Anyone who has been to a “First Saturday” at Brooklyn Museum knows that it is the most diverse recurring party in New York City, not just in terms of race, but also of age, cultural background, and socio-economic background. The other thing that the press seems to overlook is that these visitors look at the art! I have been to many First Saturdays. I remember the long lines to see the Basquiat exhibit (2005) and the Murakami show (2008), but I also have had many experiences of wandering through the permanent collection galleries and other temporary exhibitions and seeing all kinds of people looking at art on a First Saturday!
I suspect that the real reason for a decrease in numbers has more to do with major cutbacks in funding during the economic downturn. The museum’s staff was cut and this almost always results in a decline in programming and promotion which in turn brings about a decline in visitorship. Though the Times article states, “Last year, the museum cut its staff by 20 through layoffs and buyouts,” it does not make this tie—a connection which is obvious to anyone who works inside a museum in similar circumstances.

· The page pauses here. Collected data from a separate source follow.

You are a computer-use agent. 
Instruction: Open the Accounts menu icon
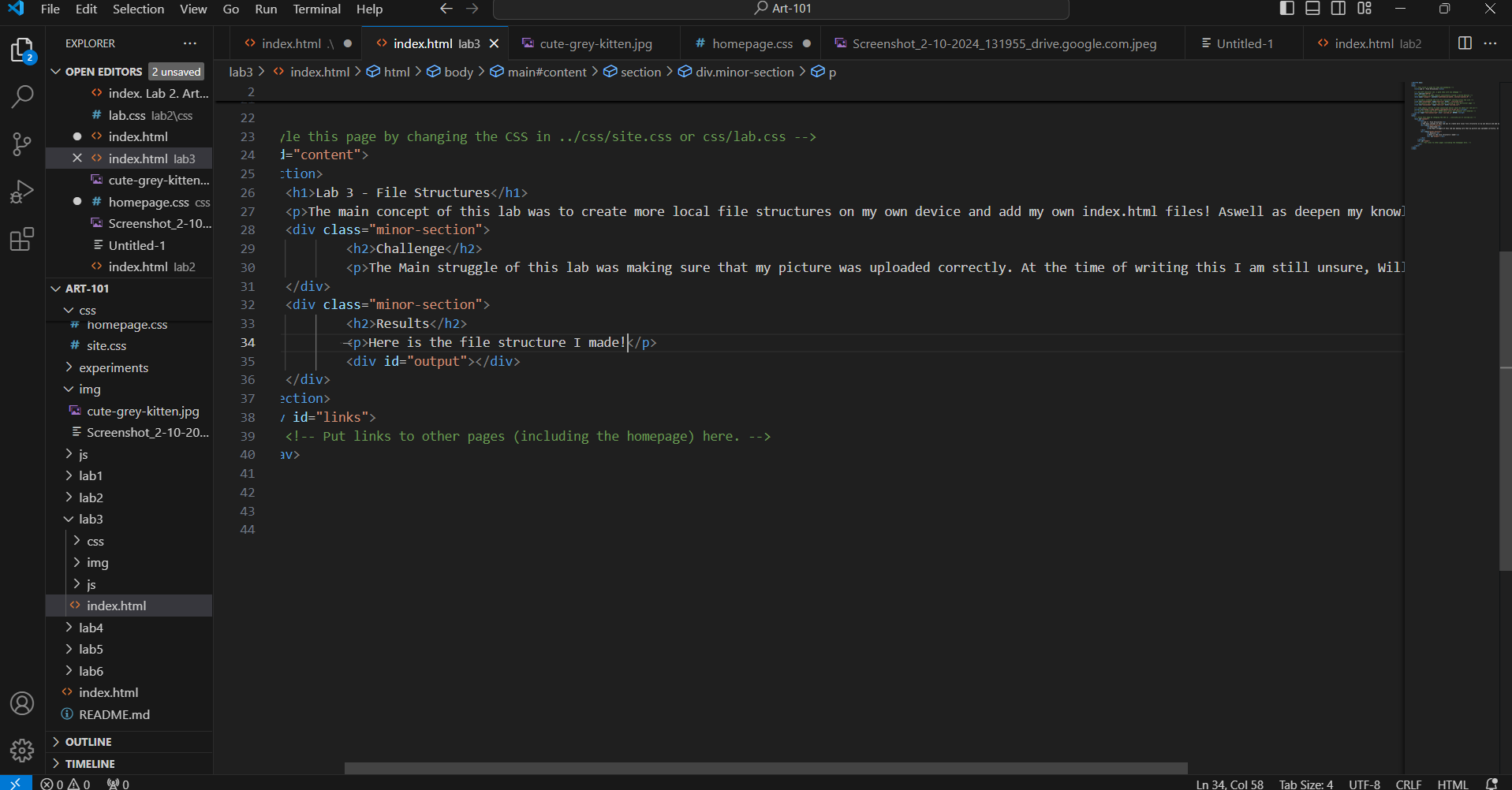click(x=22, y=703)
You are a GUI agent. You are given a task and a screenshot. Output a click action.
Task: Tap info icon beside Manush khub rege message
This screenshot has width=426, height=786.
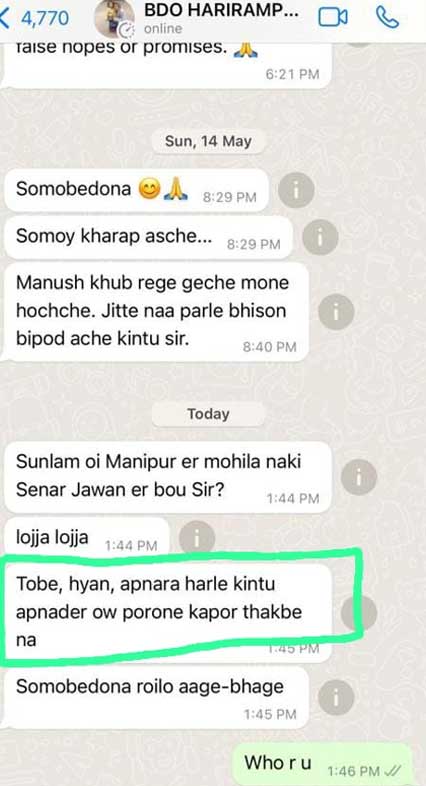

One major problem with the current funding structure for museums is that government funders and foundations place a disproportionate amount of weight on increasing the numbers. This is the very thing that pressures museums to mount exhibits conceived to bring in large numbers in the first place. Articles which reinforce this thinking are not helping the cause and do not encourage museums to better serve their constituencies.